Olimpijska burza bez błyskawic

Emocje władcy bogów Olimpu sięgały zenitu. Hades domagał się przydzielenia do świata żywych, miał dość podziemi. Najwyższy bóg miał jednak świetnie wyćwiczoną umiejętność ignorowania go, a wręcz zbywania. Posejdon natomiast był przeciwny nadmiernym połowom ryb.

Co Zeus miał powiedzieć? Prawdę, że ludzie składają mu swe zdobycze morskie w ofierze, gdyż ten jest smakoszem owoców morza? W żadnym wypadku. Przecież tym sposobem naraziłby się na utratę części swego autorytetu wśród olimpijczyków.

Zdołał znaleźć całkiem, jak sądził, eleganckie wyjście z sytuacji.

- Ludzie obawiają się twoich zwierzątek bracie, nazywają je potworami morskimi.

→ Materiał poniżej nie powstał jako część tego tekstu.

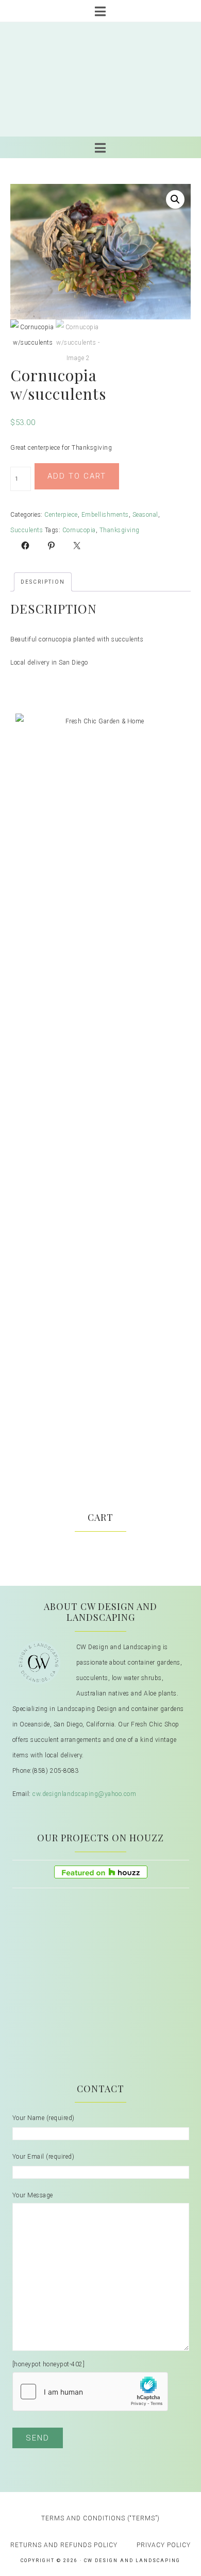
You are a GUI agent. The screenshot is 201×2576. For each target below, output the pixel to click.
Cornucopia (79, 530)
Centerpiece (61, 514)
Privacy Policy (164, 2545)
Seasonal (145, 514)
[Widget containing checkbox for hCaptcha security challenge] (90, 2391)
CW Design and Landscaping (100, 79)
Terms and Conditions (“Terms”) (100, 2518)
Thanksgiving (119, 530)
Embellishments (105, 514)
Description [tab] (43, 582)
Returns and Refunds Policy (64, 2545)
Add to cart (76, 476)
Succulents (26, 530)
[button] (175, 199)
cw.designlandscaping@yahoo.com (84, 1794)
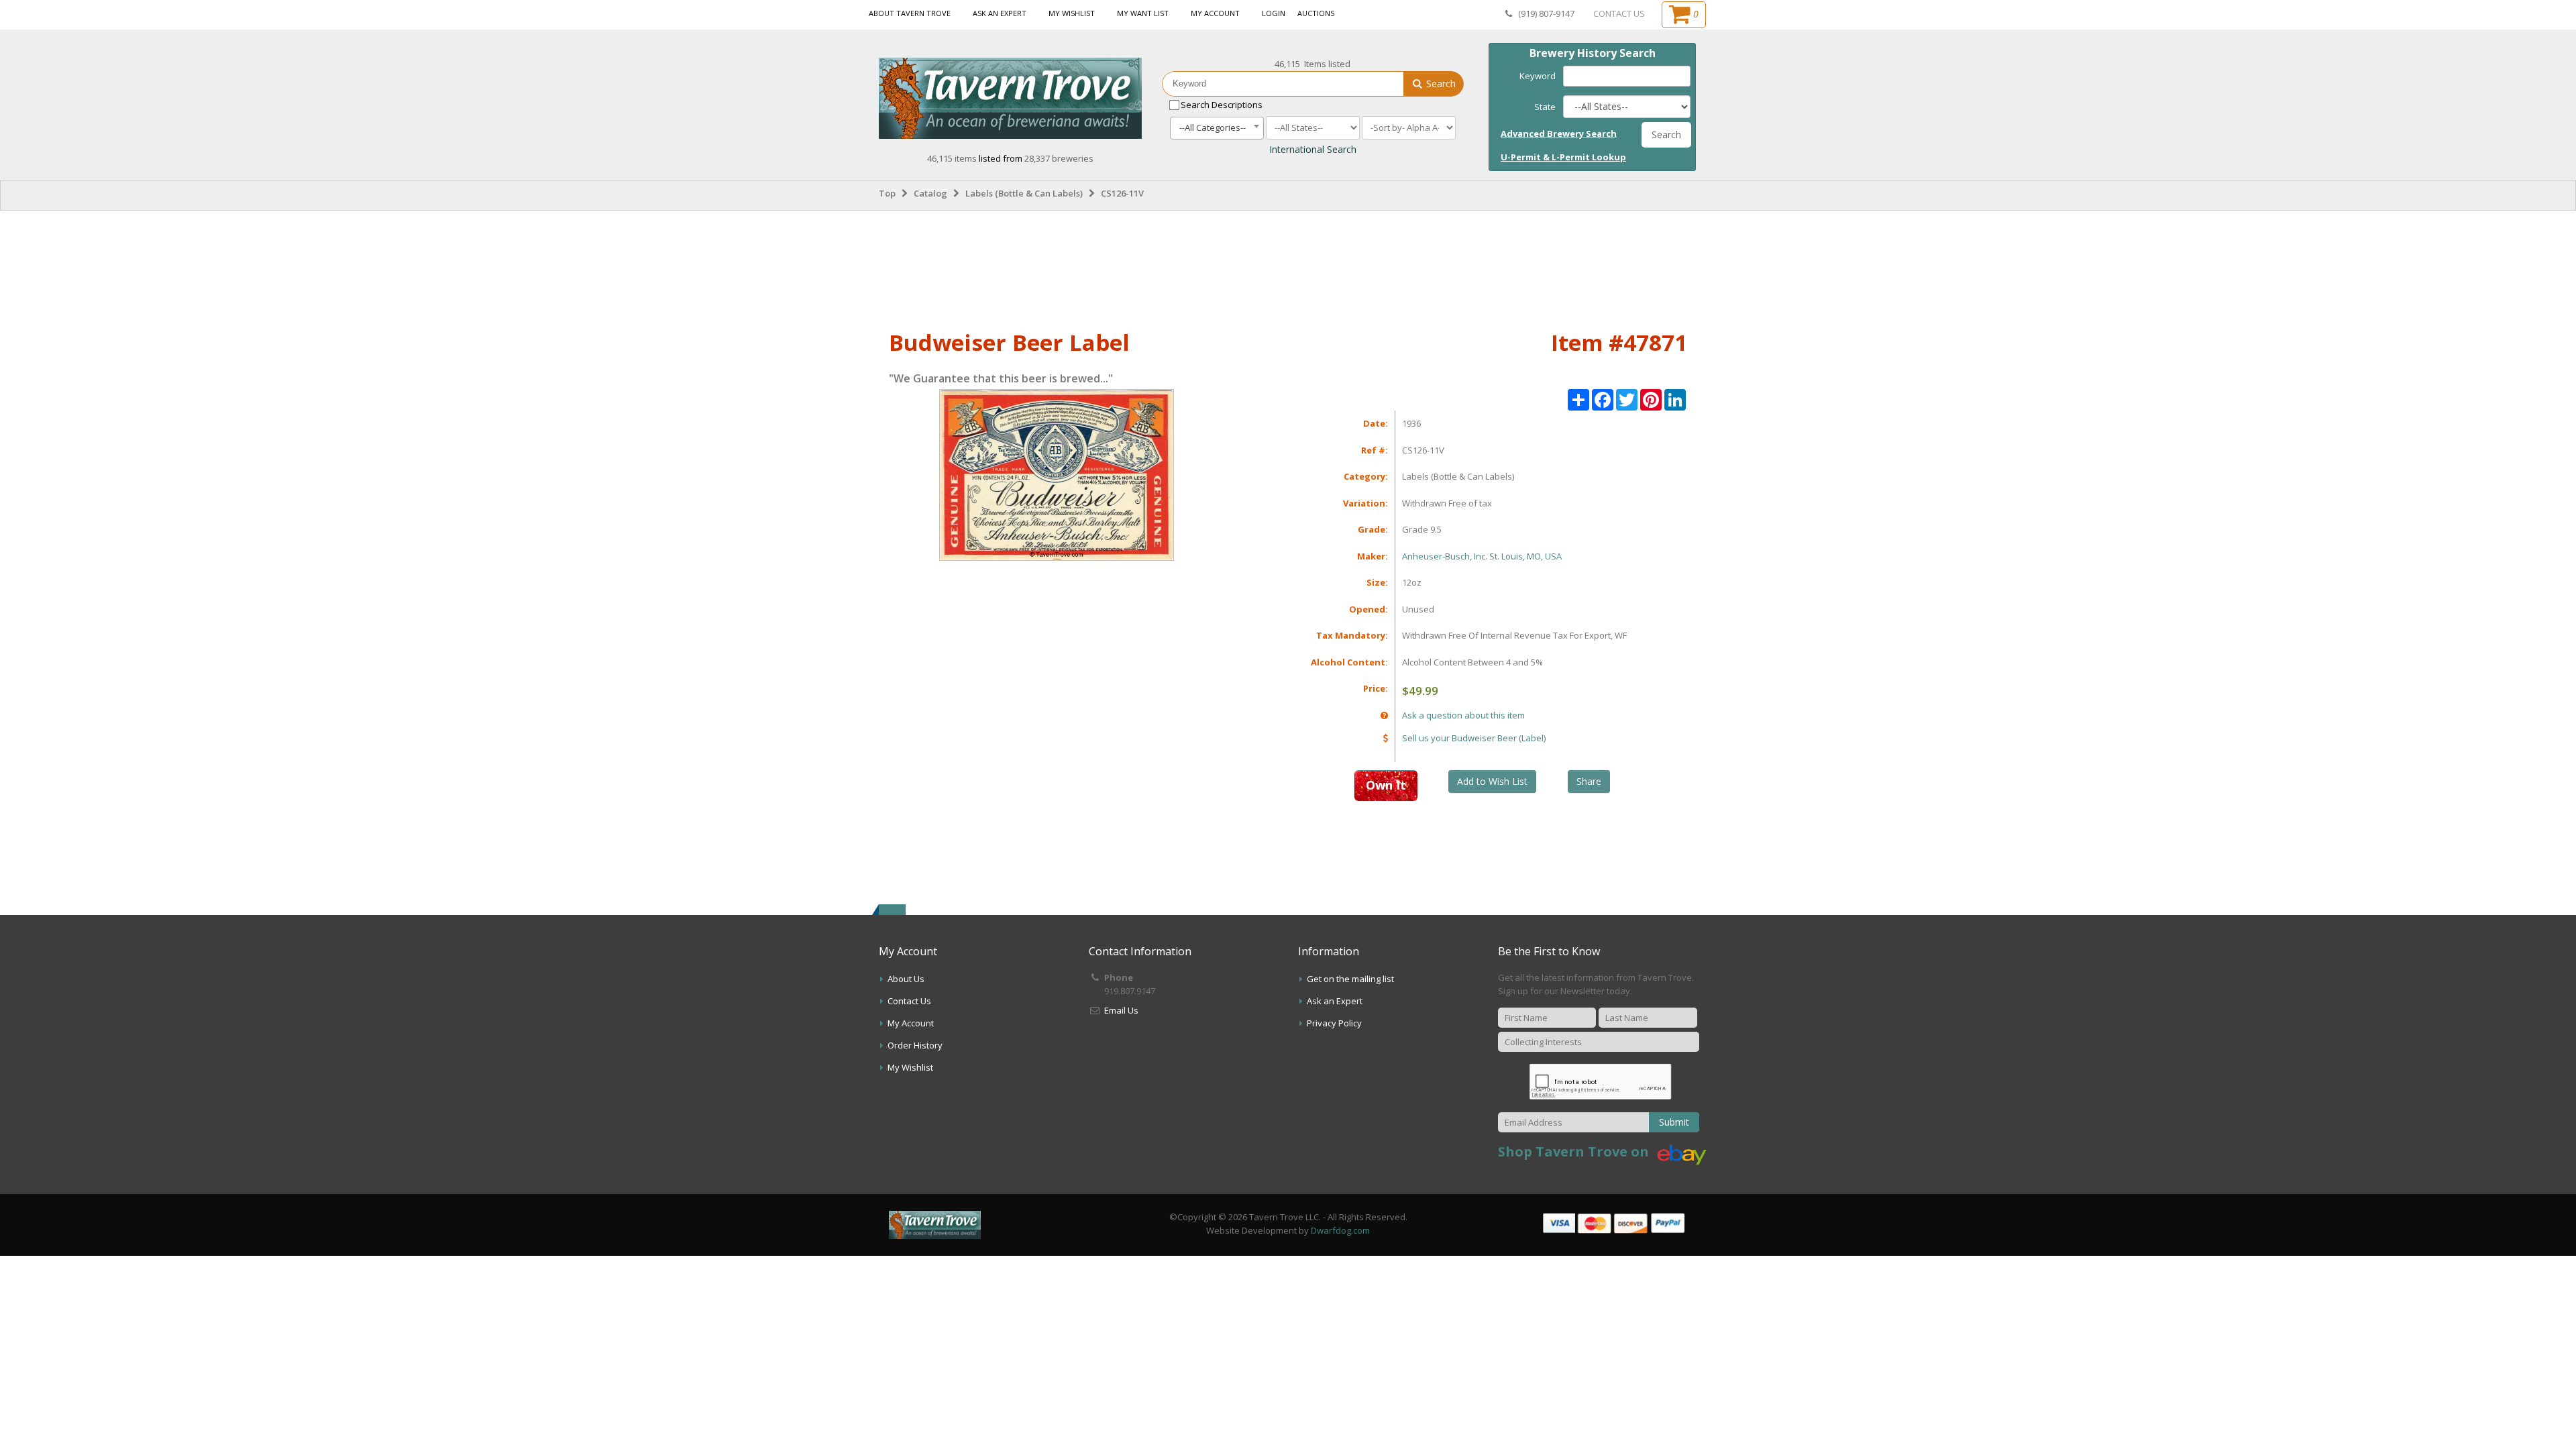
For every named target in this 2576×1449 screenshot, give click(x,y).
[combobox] (1217, 128)
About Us (906, 979)
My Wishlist (1072, 13)
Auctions (1315, 13)
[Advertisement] (1288, 267)
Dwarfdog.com (1340, 1230)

- Nikogo nie zaatakują bez mojego rozkazu. Przekaż to swoim wiernym

- Ale czy muszą atakować. Wystarczy, że są, a są wielkie, potężne i bezmyślne...

- Wcale nie! - przerwał mu Posejdon - słuchają mnie, i tylko mnie, potrafią myśleć na swój sposób. Zaatakowały tylko kilka statków pirackich, innowierców czy łodzi zdrajców.

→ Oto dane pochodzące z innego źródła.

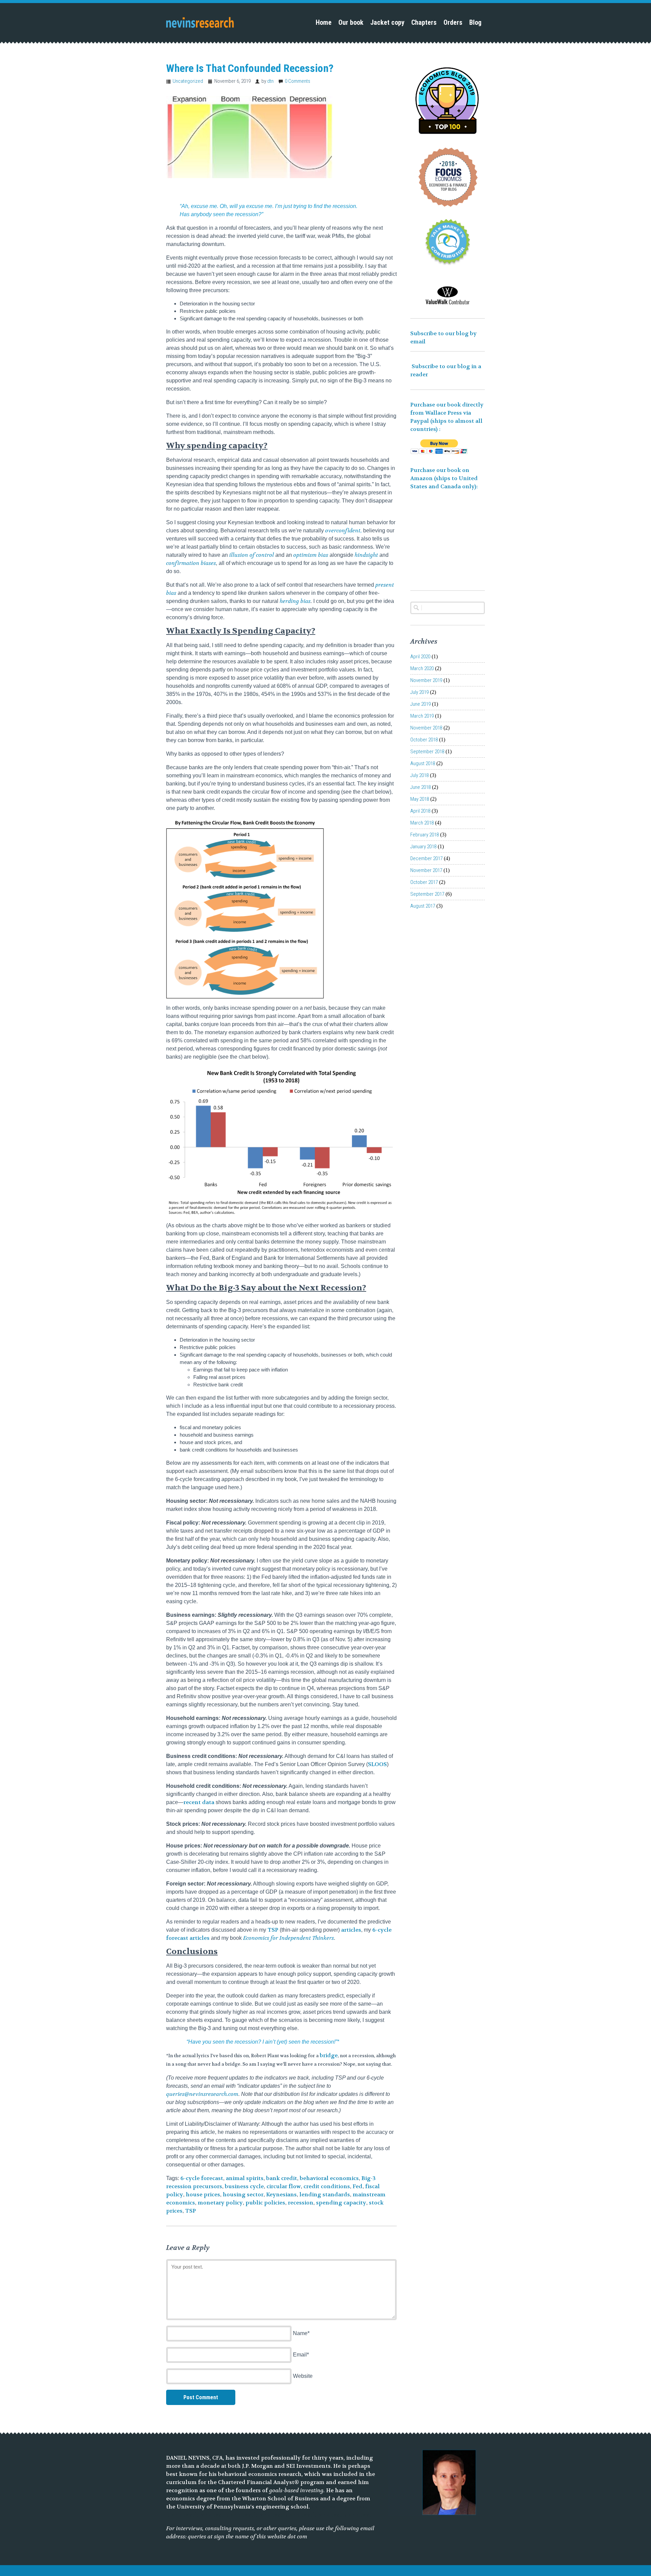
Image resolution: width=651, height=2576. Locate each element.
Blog (475, 22)
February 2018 (424, 835)
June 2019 (420, 704)
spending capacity (341, 2202)
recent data (198, 1802)
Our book (350, 22)
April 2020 (420, 657)
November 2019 (426, 680)
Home (324, 22)
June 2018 (420, 787)
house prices (203, 2194)
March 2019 (422, 716)
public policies (265, 2202)
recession (300, 2202)
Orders (452, 22)
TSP (273, 1929)
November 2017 (426, 870)
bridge (329, 2055)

- Nie szkodzi, to wystarczyło. Ludzie się boją.

- I co twoim zdaniem powinienem zrobić?

- Uśpić Krajenka

- To największy z nich!

- Właśnie dlatego!

 

Posejdon nie miał lepszych argumentów, to też odszedł spełnić rozkaz brata. Kraken został uśpiony na jakiś czas. Spowodowało to jednak nowe problemy.

 

***

Powietrze nad Olimpem było bardziej wilgotne niż zwykle. Zeus moczył sobie brodę nerwowo oddychając na szczycie góry.

Na morzu śródziemnym pojawiła się nowa plaga piratów. Ich liczba wzrosła co najmniej 10-krotnie. Ludzie modlili się o zgubę na niecnych łupieżców. Zeus nie chciał, ale musiał cóż z tym zrobić. Najlepszym sposobem jaki przyszedł mu na myśl było obudzenie Krakena i oczyszczenie morza z niechcianej krwi.

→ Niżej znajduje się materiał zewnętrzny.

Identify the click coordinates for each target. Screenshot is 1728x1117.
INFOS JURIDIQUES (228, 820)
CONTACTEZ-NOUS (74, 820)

Wydał rozkaz, potwór wynurzył się z głębin. Jeden kryzys został zażegnany, i no właśnie, powstał kolejny.

Ludzie byli wdzięczni potworowi. Wtedy zaczął się faktyczny kult Krakena. Liczba połowów zwiększyła się, a i prócz ryb zaczęto składać pieczywo i najlepsze mięso.

Tego było już za wiele. Ale gdzie Zeus popełnił błąd. Zrobił to, co konieczne. Nieważne, najważniejsze było zdjęcie potwora z boskiego pietestału. Władca Olimpu po raz kolejny podjął odpowiednie działania.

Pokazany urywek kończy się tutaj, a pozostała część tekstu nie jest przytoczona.